[The request]:
Retype the lines of the listing from the line with "Click the (2) option number label" through the end of the listing, leaving out the pictures.

[Entries provided]:

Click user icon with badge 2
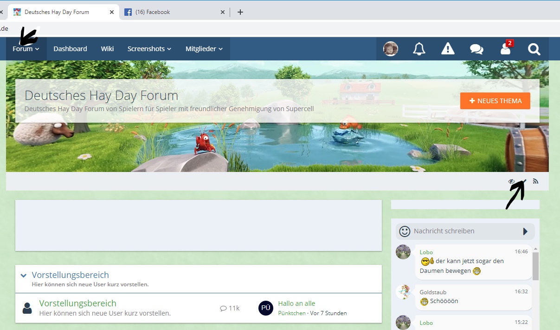The image size is (560, 330). 506,49
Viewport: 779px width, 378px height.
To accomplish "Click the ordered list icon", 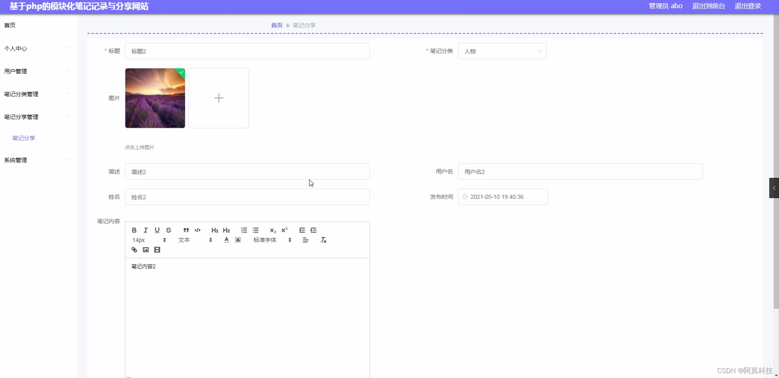I will coord(244,230).
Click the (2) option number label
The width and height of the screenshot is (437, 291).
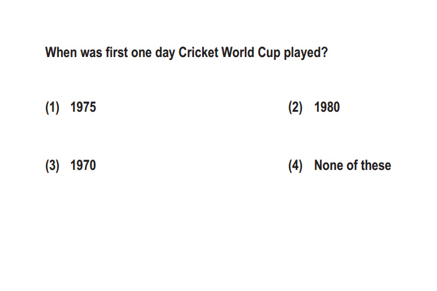click(295, 108)
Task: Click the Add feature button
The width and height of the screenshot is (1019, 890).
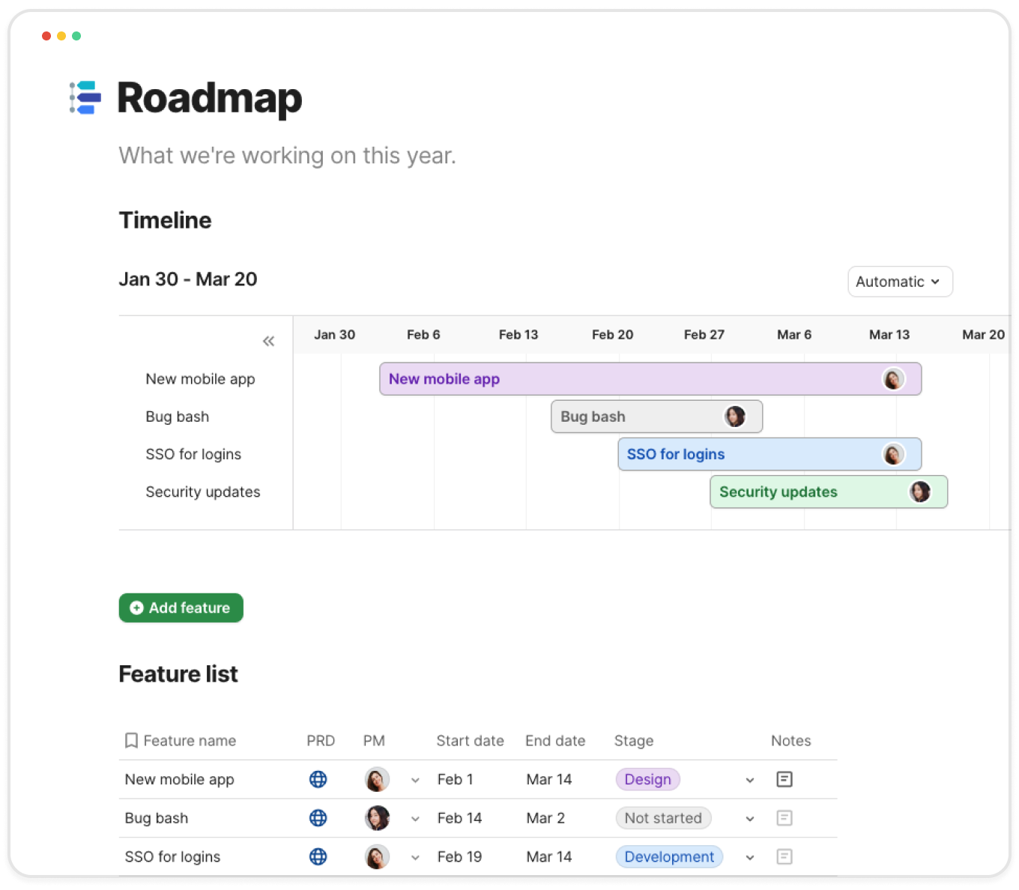Action: [x=181, y=608]
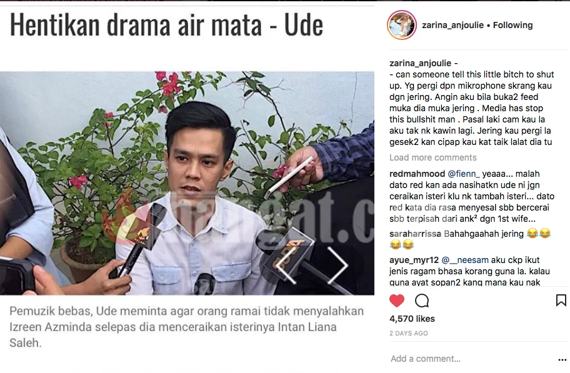Click zarina_anjoulie username in header

click(453, 25)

[Task answer]:
Click the (2) option number label
The width and height of the screenshot is (437, 291).
click(295, 108)
Task: Click the Add feature button
The width and height of the screenshot is (1019, 890).
Action: [x=181, y=608]
Click zarina_anjoulie username in header

click(453, 25)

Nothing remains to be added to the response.